The project’s first phase this fall features an intensive seminar among the scholars, or fellows—who represent a variety of academic disciplines and expertise—as they examine not only conventional issues of marriage and divorce, child custody, sexual identity and intergenerational relations, but also controversial topics such as abortion, euthanasia, natural bases of sexuality, cloning, kinship and more.

Out of these discussions will come a series of public forums, new papers and books, public lectures, workshops and individual research projects throughout 2002. The final phase will be an international conference in spring 2003, featuring research projects of the participants, along with three dozen additional speakers.

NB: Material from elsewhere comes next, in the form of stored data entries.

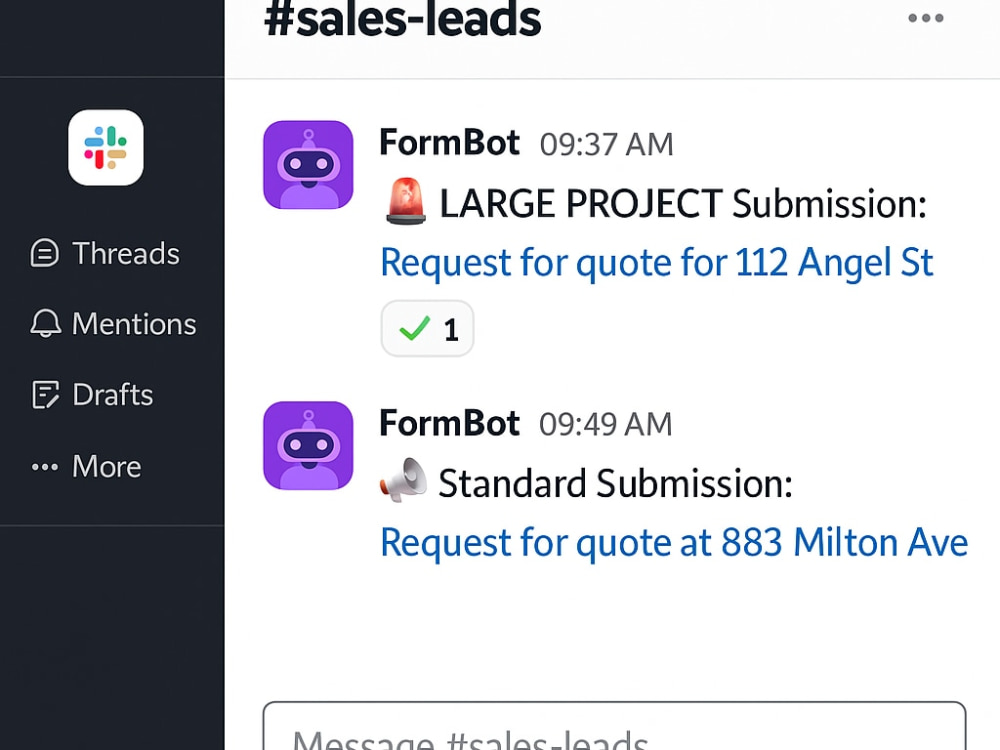This screenshot has width=1000, height=750.
Task: Expand the More sidebar menu
Action: click(x=87, y=467)
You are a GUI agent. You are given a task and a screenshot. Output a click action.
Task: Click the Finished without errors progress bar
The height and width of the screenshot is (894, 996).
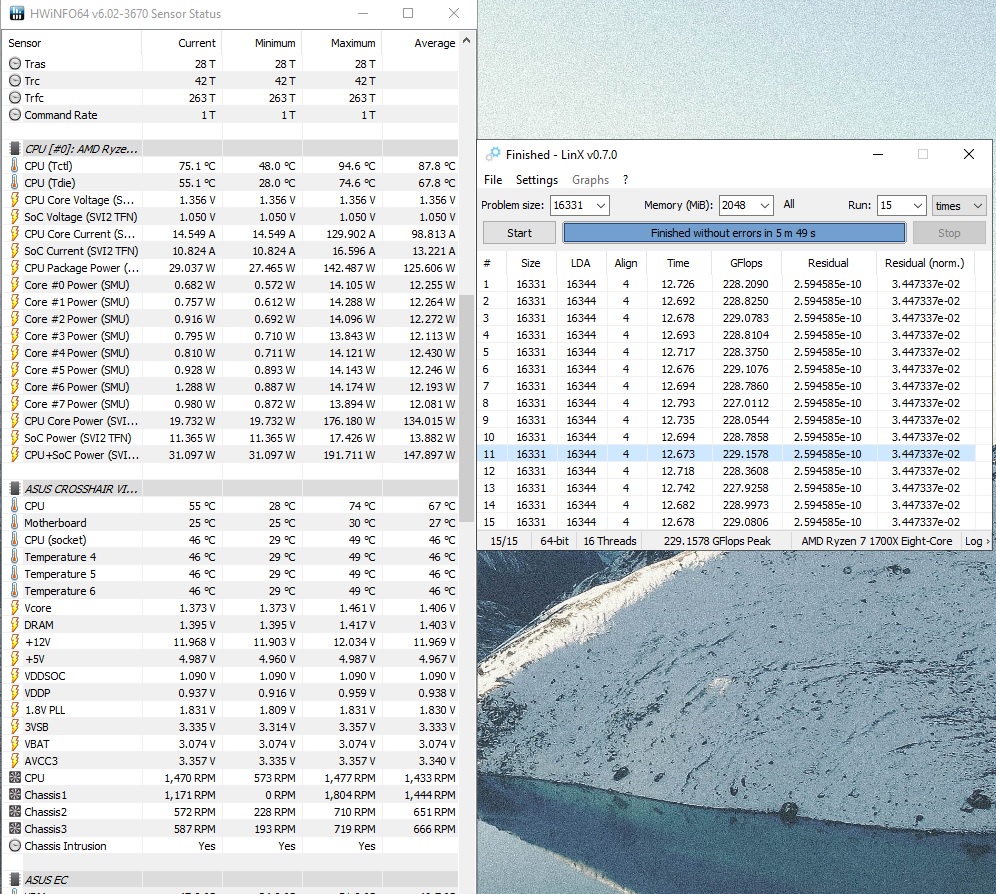tap(733, 233)
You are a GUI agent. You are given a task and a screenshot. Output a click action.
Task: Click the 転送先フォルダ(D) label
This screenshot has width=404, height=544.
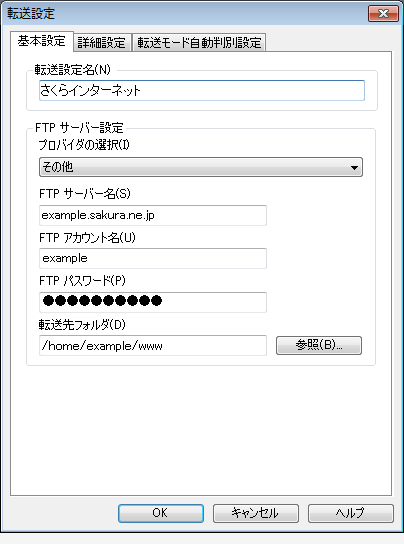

Browning, who most recently headed a decade-long project at Chicago on religion, culture and family, sees the Emory effort as breaking new ground in understanding how religion impacts family life.

“There’s not a lot of debate on these issues in which religion or theology is well-represented,” he said. “I feel there’s a strong relationship between what happens to families and what happens to religion. If families go down, then religion will, too.”

Witte, also director of Emory’s well-known Law and Religion Program, said some 300 faculty across campus have a stated scholarly interest in religion, and only a third of that number are religion or theology faculty.

“There is widespread recognition here that religion is a central feature of life and that it suffuses all of society,” Witte said. “There are three things for which people will die: their faith, their family and their freedom. This ... project studies all three.”

Browning—the author, co-author or editor of several publications growing out of the Chicago project, including From Culture Wars to Common Ground: Religion and the American Family Debate—will collaborate with Witte on an even broader look at religion and family. The two plan to compile a set of primary sources on family issues that goes beyond Christian-ity, Judaism and Islam to include Hinduism, Buddhism and other non-Western traditions represented in the United States.

They will then edit a companion volume of interpretive essays contributed by project fellows and others.

Other collaborative research projects during the two-year cycle include:
• a study of circumstances that lead to unhappy pregnancies, led by Carol Hogue, Terry Professor of Maternal and Child Health and professor of epidemiology in the School of Public Health.
• a three-city case study of religious intermarriage led by Abdullahi An-Na’im, Candler Professor of Law, fellow of the Law and Religion Program and director of a new Islam and Human Rights Program.
• a book on how same-sex unions challenge both Christian theologies and gay mythologies, led by Mark Jordan, Candler Professor of Religion.
• a study of how the terms “dignity” and “sanctity” are used in a biomedical context, led by Timothy Jackson, associate professor of Christian ethics in the School of Theology.
• a study of Hindu marriage in Indian and American communities, led by Paul Courtright, professor of religion.

Also anticipated are projects dealing with marriage and divorce law, and a project on extended families in African American and new immigrant communities.